Embedded Systems, Edge Computing

Patching embedded systems aids cybersecurity efforts

Improving the process of patching code in vulnerable embedded systems is a major cybersecurity concern because much of the code currently running is vulnerable to hackers.

By Kelsey Schnieders Lefever August 25, 2020
Courtesy: Keagan Gay, CFE Media and Technology

Three Purdue University researchers and their teammates at the University of California, Santa Barbara and Swiss Federal Institute of Technology Lausanne (EPFL) have received a DARPA grant to fund research that will improve the process of patching code in vulnerable embedded systems.

Purdue’s Antonio Bianchi and Dave Tian, both assistant professors of computer science; and Dongyan Xu, the Samuel Conte Professor of Computer Science and director of CERIAS (the Center for Education and Research in Information Assurance and Security); and their team members received the grant, which totals about $3.9 million as part of a project called “Assured Micropatching.” The project is expected to last four years.

“Many embedded systems, like computer systems running in trucks, airplanes and medical devices, run old code for which the source code and the original compilation toolchain are unavailable,” Bianchi said. “Many old software components running in these systems are known to contain vulnerabilities; however, patching them to fix these vulnerabilities is not always possible or easy.”

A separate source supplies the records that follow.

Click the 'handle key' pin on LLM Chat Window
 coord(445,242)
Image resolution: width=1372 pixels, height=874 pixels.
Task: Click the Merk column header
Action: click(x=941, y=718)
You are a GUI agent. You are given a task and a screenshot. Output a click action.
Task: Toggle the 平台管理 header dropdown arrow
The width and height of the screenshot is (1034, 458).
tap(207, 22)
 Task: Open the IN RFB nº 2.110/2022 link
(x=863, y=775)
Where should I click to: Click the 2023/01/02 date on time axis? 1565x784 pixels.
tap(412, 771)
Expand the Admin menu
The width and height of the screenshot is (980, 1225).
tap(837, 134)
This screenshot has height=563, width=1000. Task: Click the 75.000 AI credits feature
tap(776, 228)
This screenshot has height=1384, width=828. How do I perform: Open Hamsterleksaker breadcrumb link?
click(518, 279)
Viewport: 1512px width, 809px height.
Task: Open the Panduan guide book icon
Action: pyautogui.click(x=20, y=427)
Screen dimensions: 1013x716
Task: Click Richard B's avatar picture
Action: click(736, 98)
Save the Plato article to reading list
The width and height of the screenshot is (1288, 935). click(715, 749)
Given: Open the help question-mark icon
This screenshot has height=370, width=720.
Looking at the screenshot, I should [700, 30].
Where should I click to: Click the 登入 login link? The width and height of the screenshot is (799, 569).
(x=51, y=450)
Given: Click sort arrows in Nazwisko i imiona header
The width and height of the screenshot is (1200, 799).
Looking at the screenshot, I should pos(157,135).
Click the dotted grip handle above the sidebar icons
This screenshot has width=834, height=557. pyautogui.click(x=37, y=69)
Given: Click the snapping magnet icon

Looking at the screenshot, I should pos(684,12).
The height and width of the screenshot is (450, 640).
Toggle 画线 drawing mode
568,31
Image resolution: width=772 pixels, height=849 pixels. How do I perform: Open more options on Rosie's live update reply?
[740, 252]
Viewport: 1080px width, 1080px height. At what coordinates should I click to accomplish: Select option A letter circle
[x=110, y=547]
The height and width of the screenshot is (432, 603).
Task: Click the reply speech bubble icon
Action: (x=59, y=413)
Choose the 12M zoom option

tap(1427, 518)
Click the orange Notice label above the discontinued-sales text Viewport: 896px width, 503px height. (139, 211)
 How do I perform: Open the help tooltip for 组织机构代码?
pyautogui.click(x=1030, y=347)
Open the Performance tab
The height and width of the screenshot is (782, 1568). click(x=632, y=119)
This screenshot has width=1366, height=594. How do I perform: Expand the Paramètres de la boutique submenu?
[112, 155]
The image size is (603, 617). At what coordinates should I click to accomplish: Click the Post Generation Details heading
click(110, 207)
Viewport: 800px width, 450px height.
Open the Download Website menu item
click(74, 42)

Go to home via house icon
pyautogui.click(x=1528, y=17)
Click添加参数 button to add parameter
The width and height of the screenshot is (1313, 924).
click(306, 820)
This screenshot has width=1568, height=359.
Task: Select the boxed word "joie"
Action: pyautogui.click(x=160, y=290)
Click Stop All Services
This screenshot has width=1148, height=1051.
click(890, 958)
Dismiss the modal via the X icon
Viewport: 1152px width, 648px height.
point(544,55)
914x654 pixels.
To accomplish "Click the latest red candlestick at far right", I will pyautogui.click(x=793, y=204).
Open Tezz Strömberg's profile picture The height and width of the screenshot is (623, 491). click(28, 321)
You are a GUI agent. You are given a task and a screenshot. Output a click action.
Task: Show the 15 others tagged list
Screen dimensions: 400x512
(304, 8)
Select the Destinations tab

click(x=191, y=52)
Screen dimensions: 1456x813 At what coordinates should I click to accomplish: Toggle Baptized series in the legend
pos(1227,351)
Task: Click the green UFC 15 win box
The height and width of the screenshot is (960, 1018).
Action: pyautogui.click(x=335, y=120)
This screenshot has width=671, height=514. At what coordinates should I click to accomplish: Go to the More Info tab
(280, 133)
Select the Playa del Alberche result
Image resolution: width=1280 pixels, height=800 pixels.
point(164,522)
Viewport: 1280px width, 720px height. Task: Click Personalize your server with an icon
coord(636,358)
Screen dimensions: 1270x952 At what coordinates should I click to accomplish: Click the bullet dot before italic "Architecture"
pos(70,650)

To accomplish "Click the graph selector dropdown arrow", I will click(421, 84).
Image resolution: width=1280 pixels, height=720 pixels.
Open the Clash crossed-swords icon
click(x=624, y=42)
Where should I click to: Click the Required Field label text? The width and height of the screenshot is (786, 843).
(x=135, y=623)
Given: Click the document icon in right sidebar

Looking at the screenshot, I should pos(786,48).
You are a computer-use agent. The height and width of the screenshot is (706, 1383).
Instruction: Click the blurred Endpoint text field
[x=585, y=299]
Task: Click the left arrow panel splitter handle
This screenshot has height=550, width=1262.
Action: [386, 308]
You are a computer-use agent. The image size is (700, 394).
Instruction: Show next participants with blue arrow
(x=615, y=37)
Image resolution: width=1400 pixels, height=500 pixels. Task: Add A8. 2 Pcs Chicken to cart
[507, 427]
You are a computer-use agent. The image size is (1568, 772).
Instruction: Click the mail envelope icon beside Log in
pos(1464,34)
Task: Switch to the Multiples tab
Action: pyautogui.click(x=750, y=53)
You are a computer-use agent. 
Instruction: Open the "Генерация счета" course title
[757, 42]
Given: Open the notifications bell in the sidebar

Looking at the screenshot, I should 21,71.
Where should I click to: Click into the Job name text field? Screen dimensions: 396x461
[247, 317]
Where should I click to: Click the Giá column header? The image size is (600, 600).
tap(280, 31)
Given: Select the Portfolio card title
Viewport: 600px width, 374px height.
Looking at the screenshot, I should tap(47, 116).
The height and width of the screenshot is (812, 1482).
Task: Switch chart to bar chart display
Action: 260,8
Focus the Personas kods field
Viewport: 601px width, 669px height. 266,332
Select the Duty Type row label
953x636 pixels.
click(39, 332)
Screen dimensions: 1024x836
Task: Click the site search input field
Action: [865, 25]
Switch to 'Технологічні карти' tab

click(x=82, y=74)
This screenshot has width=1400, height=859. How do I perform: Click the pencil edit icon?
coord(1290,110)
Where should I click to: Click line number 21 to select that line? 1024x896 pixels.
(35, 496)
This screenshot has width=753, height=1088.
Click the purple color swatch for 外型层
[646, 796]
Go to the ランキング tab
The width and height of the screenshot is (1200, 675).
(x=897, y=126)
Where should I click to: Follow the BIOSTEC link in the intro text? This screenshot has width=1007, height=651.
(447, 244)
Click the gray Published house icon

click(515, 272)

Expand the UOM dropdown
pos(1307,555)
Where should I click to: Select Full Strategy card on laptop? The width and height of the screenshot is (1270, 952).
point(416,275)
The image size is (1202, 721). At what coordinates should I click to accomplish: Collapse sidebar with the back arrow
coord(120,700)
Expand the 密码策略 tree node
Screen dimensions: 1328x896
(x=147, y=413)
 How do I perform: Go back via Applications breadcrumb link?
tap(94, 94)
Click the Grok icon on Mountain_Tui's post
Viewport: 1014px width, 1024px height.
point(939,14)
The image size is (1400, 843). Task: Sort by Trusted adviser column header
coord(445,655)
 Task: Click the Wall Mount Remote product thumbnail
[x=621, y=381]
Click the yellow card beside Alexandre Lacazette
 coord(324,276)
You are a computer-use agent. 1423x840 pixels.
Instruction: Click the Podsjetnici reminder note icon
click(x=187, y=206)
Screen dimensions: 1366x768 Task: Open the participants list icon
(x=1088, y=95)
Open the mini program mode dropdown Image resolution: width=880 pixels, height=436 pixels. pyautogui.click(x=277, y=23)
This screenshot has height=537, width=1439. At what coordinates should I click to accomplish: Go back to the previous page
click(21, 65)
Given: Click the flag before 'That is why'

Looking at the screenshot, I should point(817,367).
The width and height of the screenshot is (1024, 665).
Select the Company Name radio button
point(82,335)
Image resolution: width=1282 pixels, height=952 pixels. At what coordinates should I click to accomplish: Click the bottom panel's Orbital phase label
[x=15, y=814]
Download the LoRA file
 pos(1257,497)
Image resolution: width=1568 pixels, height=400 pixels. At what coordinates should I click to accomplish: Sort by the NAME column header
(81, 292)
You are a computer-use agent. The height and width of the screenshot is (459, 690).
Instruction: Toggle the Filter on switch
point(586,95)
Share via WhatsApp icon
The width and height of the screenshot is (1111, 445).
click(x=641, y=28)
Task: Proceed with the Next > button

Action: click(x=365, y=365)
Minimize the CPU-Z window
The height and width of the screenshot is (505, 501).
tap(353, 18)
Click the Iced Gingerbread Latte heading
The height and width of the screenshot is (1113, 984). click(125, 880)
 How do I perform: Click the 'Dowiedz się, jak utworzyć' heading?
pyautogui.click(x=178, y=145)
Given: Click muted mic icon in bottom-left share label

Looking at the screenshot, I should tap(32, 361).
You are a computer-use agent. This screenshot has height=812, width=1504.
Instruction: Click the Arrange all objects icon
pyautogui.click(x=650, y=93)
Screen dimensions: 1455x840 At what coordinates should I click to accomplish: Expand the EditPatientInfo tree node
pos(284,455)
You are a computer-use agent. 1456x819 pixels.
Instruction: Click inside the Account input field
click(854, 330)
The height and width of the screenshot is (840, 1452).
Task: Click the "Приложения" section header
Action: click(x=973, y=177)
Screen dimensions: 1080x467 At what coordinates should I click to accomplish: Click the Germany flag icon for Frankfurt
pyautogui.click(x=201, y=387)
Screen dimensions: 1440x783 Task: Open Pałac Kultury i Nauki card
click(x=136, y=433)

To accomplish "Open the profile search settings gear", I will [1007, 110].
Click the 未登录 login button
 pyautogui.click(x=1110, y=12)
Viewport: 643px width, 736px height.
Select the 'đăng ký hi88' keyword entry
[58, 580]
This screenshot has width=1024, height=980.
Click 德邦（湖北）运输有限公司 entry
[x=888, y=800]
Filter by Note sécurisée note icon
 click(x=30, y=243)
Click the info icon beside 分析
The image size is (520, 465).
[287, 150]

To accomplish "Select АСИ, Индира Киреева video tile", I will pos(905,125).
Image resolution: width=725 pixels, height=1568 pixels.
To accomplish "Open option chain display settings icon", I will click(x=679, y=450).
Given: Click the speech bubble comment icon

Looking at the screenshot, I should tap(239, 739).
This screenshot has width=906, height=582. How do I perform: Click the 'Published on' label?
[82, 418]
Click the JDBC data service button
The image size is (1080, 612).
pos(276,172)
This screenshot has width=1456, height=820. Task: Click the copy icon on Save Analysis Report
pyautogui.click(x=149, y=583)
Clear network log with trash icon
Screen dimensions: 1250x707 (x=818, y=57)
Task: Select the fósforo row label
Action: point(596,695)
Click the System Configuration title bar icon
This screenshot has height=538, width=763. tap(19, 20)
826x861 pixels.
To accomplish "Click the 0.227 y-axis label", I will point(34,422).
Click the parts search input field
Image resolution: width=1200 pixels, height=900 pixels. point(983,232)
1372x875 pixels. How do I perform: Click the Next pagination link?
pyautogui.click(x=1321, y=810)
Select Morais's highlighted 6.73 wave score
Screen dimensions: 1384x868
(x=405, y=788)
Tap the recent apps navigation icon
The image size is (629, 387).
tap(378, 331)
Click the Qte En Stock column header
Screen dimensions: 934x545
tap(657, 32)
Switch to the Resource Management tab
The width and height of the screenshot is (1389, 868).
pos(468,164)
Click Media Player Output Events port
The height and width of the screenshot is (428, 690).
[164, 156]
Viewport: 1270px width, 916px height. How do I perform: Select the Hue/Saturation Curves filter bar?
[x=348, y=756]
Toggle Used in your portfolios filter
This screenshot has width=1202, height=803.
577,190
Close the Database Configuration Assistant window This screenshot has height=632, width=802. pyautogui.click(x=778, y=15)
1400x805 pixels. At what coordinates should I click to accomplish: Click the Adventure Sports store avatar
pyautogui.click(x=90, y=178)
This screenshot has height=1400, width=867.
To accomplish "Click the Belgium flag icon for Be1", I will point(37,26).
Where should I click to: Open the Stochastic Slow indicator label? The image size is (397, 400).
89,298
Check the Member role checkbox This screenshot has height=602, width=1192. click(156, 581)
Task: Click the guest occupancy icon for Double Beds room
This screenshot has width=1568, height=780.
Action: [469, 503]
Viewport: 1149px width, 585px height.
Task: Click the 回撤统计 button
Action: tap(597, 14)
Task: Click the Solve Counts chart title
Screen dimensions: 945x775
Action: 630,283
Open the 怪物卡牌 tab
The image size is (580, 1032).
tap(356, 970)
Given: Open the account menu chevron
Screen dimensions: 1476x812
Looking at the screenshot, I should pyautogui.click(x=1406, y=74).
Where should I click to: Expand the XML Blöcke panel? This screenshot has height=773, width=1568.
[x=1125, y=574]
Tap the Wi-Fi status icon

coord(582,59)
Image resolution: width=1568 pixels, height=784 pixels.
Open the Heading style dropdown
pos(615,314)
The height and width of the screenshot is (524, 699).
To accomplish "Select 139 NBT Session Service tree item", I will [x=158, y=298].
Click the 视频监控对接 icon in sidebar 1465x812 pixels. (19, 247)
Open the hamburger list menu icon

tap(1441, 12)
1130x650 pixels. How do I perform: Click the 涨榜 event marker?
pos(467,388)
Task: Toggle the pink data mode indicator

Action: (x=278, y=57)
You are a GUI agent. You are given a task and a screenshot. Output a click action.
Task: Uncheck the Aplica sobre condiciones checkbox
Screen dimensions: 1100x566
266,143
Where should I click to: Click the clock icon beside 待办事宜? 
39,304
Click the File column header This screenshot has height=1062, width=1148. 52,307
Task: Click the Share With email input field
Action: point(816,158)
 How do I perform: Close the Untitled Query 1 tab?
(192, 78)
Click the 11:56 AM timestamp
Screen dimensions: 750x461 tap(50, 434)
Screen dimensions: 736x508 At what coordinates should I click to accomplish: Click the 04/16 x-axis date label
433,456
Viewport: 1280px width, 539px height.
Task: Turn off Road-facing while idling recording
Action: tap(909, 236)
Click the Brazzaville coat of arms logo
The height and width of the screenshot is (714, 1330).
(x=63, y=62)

Without source code, patching a vulnerability necessitates editing the binary code directly, Bianchi said. Additionally, even in a system that has been patched, there is no guarantee that the patch will not interfere with the original functionality of the device. Because of these difficulties, he said, the code running in embedded systems is often left unpatched, even when it is known to be vulnerable.

The team’s proposed approach entails defining and verifying a set of properties that a patch must have to ensure it doesn’t interfere with the device’s original functionality. The research also aims to develop automatic and minimal code patching for devices that may be vulnerable to cyberattacks. Minimizing modifications, Bianchi said, will require minimal resources to verify the patched code and prevent the device’s functionality from being harmed. In addition, they will also develop new ways to test the patched code, which does not require it to run on real hardware.

All three researchers are affiliated with CERIAS, which is providing administrative assistance. The researchers are looking for graduate and undergraduate students and postdoctoral researchers to work on this project.